Eintrag in die Akte "Gewalttäter Sport"

Ralf E. und die anderen wurden festgenommen. Als das Spiel vorbei war, wurden sie zum Polizeirevier gebracht. "Wir wurden durchsucht, es wurden Fotos gemacht und unsere Fingerabdrücke genommen", sagt er. Zwei Wochen später kam Post. Darin wurde angekündigt, dass ein bundesweites Stadionverbot bis in die Regionalliga verhängt wird. In einer Gerichtsverhandlung wurde das Verbot amtlich. Ralf E. steht seitdem in der Akte "Gewalttäter Sport" der Zentralen Informationsstelle für Sporteinsätze (ZIS). Seit mehr als zwei Jahren darf er nicht mehr zum Fußball. 1500 Euro musste er zudem zahlen. Für einen Azubi ist das viel Geld. Und er ist vorbestraft wegen Körperverletzung und gemeinschaftlichem Raub.

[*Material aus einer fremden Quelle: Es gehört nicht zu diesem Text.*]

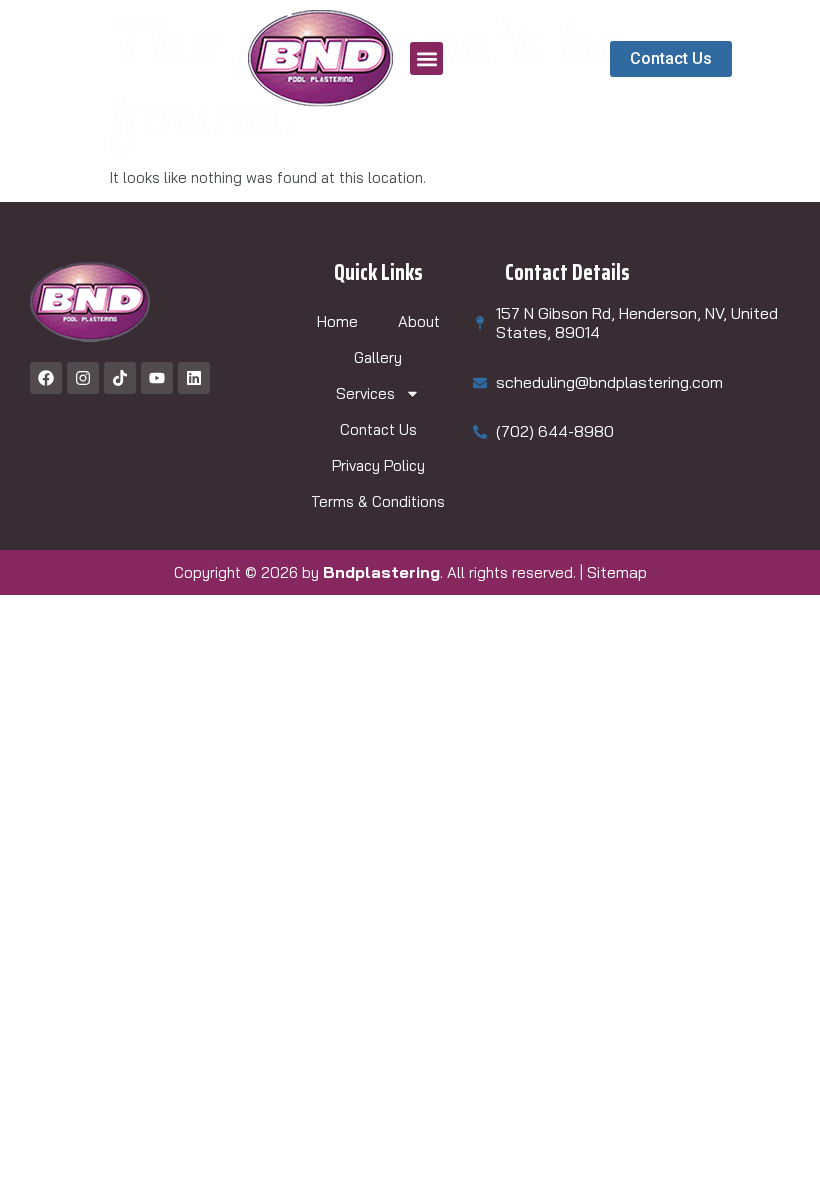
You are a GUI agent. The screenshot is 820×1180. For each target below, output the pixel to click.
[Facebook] (46, 378)
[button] (426, 58)
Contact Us (378, 429)
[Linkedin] (194, 378)
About (419, 321)
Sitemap (617, 572)
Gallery (378, 357)
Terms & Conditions (378, 501)
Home (337, 321)
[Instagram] (83, 378)
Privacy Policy (378, 465)
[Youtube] (157, 378)
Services (365, 393)
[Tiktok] (120, 378)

Ortstermin im Borussia-Park. Der Ort, den Ralf E. nicht betreten darf, bis sein Stadionverbot abgelaufen ist. "Genau genommen dürfen Leute, die ein Stadionverbot bei uns haben, nicht mal in den Fanshop in der Stadt", sagt Bernhard Nießen. Er ist für die Sicherheit im Gladbacher Stadion zuständig. Auch Ralf E. hat in seinem Büro gesessen. Alle Gladbach-Fans, die ein Stadionverbot erhalten, werden hier angehört.

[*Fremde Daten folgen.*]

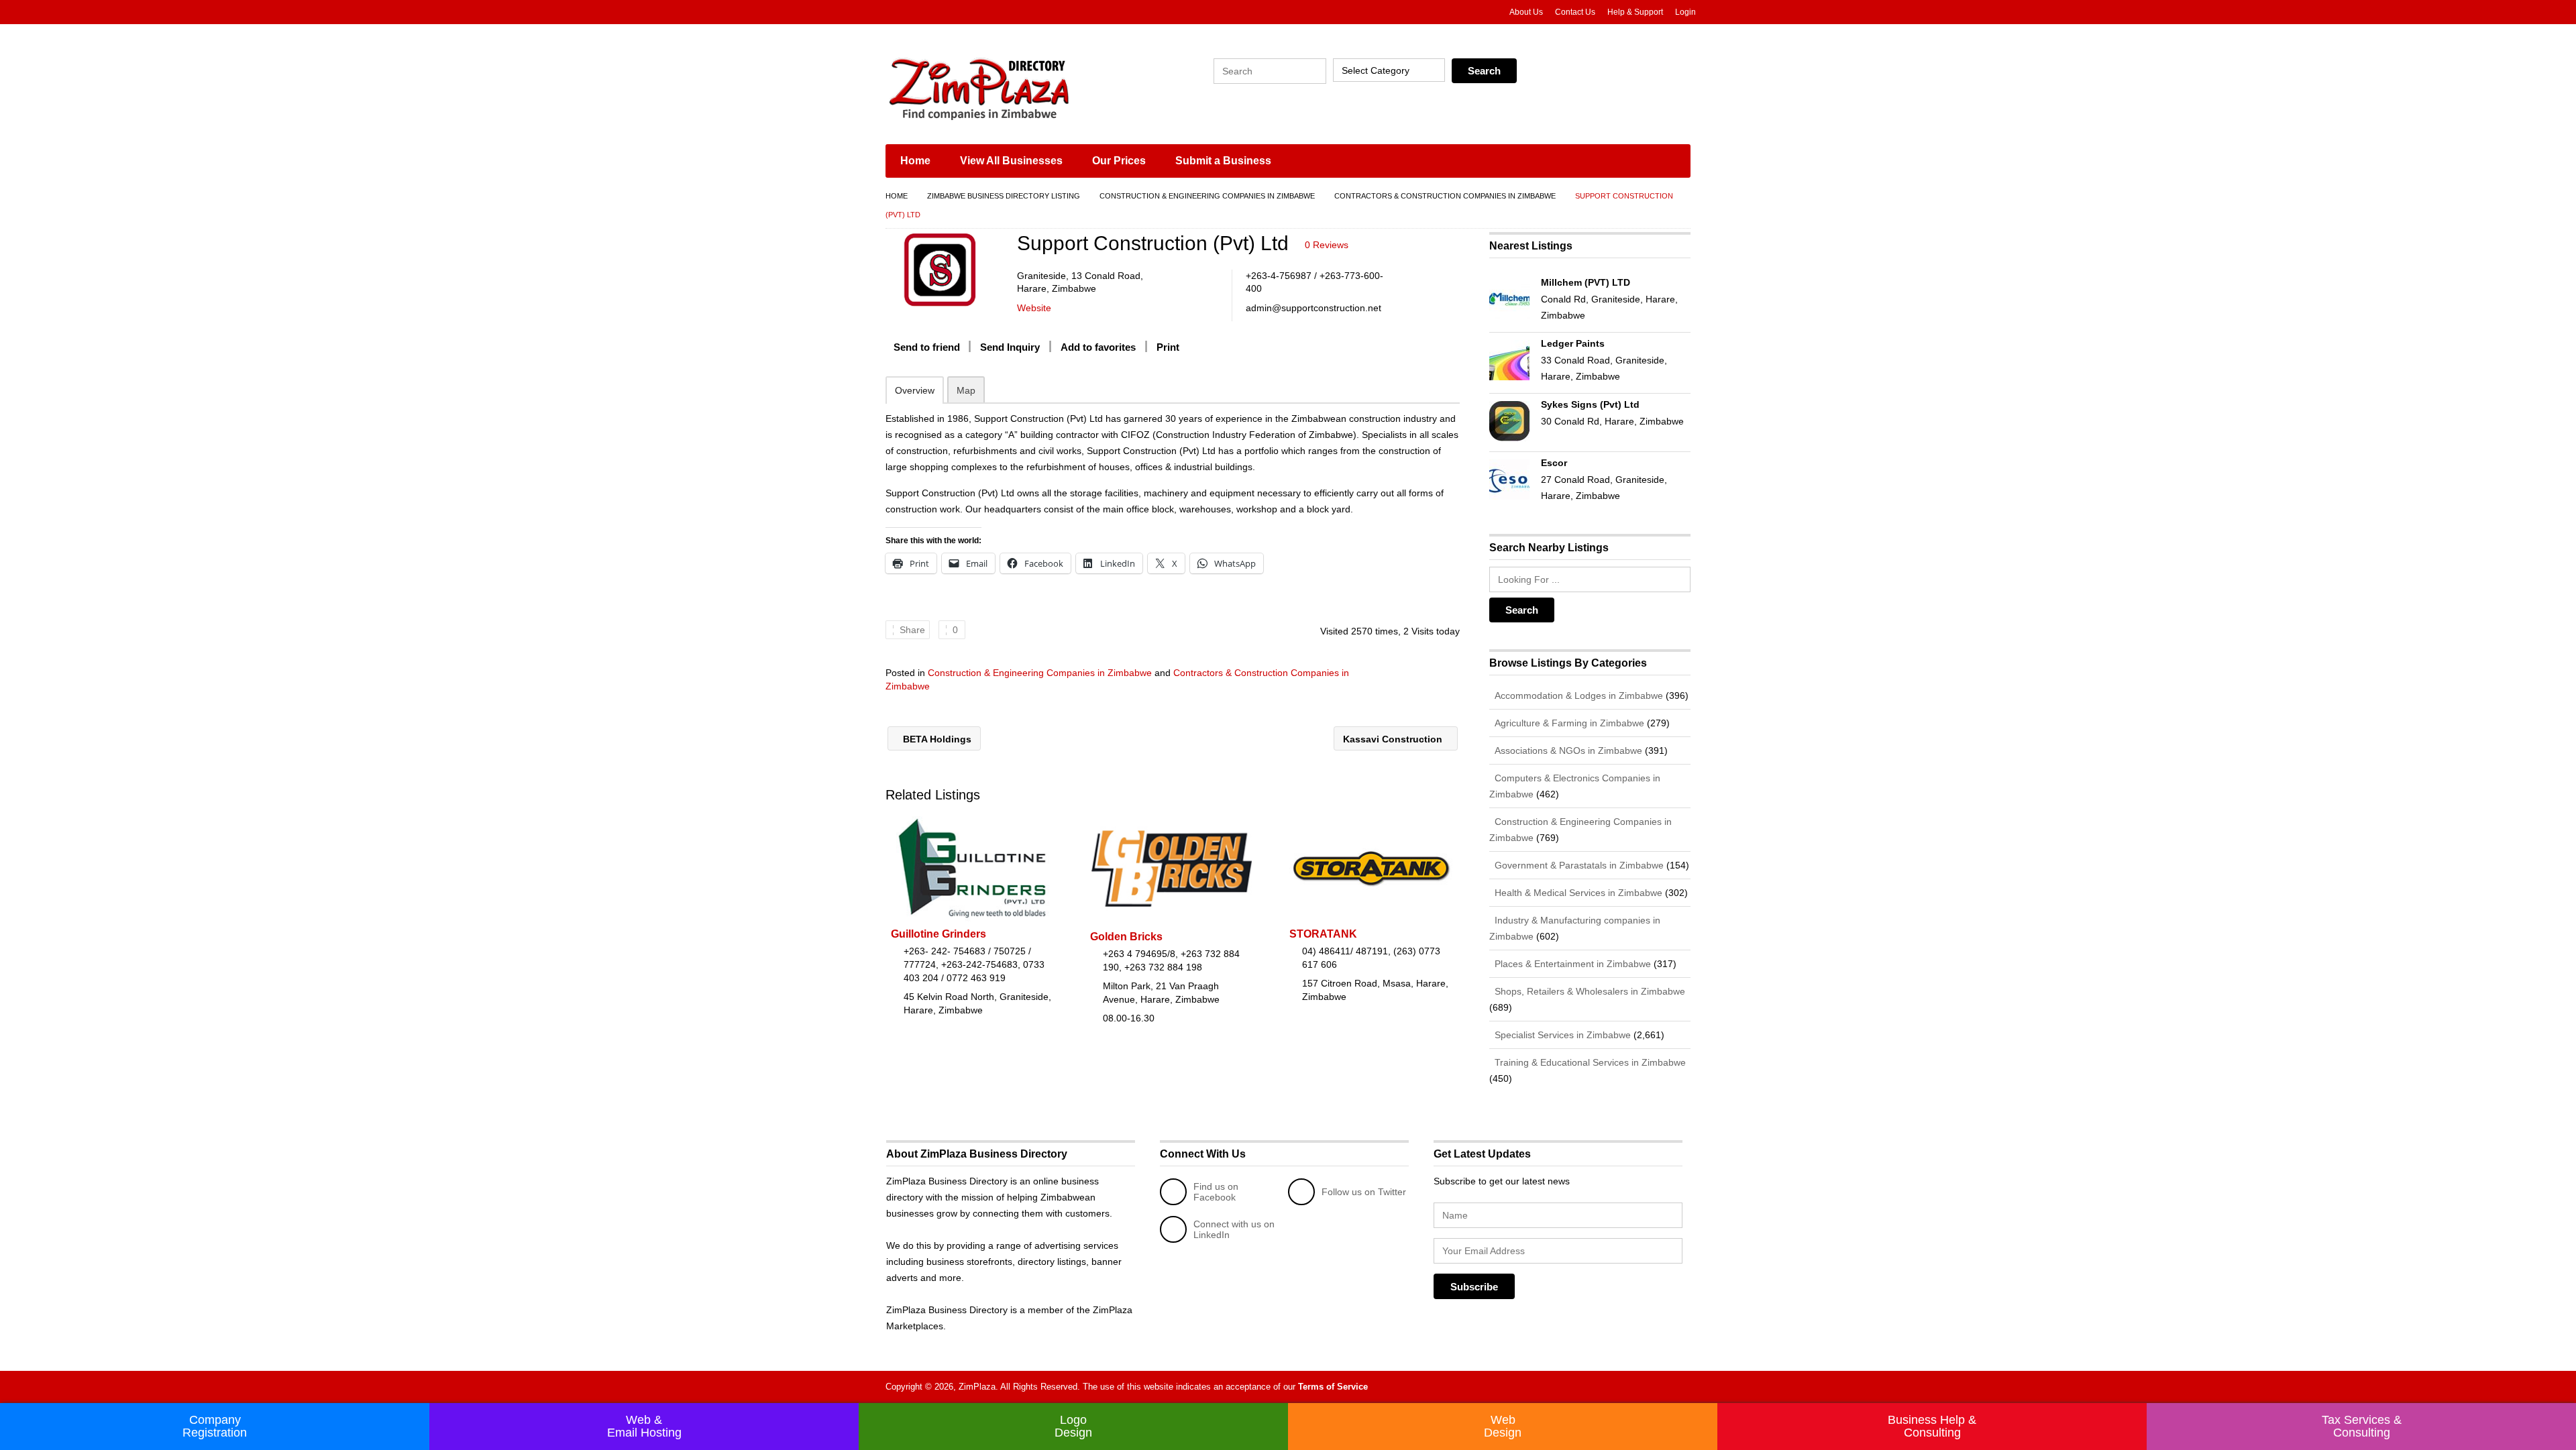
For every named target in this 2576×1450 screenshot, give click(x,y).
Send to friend (927, 347)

"Das Stadionverbot ist keine staatliche Maßnahme, sondern eine Präventivmaßnahme auf zivilrechtlicher Grundlage", sagt Nießen. Meistens passieren die Straftaten, die zu den Verboten führen, außerhalb der Stadien. "Auch die An- und die Abreise gehören zum Stadionbesuch", erklärt Nießen. Zwischen einem Spiel und fünf Jahren kann das Verbot ausfallen, je nach Schwere des Falles. Ein Verbot erhalten indes nur die, denen von der Polizei ein Delikt nachgewiesen wird. Wie bei Ralf E.

"Einfach nur ein Scheißgefühl"

"Zunächst war mir nicht klar, was das bedeutet", sagt er. Anfangs blieb der eine oder andere Kumpel bei ihm, wenn er vor dem Stadiontor stand, während gespielt wurde. Freunde hielten für ihn Plakate in der Kurve hoch. Er fühlte sich zunächst als Held und Märtyrer. Davon ist nichts geblieben. "Es ist einfach nur ein Scheißgefühl", sagt er. Er geht nicht mehr zum Stadion. Er hat tolle Jahre seines Klubs verpasst — "und wichtige Jahre des Fan-Seins, die Zeit zwischen 16 und 20".

Die Szenen des Tages, an dem er sich selbst das Recht raubte, zum Fußball zu gehen, verfolgen Ralf E. noch heute. Seine Prognose ist aber günstig. Stadionverbote haben offenbar einen nachhaltigen Lerneffekt. "Der klassische Wiederholungstäter ist eher selten", erklärt Nießen. Doch die Jahre, die Ralf E. draußen bleiben musste, sind weg. Die Soziologie der Kurve hat sich verändert - ohne ihn. "Ich habe Freundschaften verloren, viele Kumpels sind gar nicht mehr da", sagt er. "Ich freue mich, wenn ich wieder zum Fußball gehen darf. Aber ich werde wie ein Fremder im eigenen Stadion sein." Mitleid bekommt er für diese Erkenntnis nicht, das weiß er.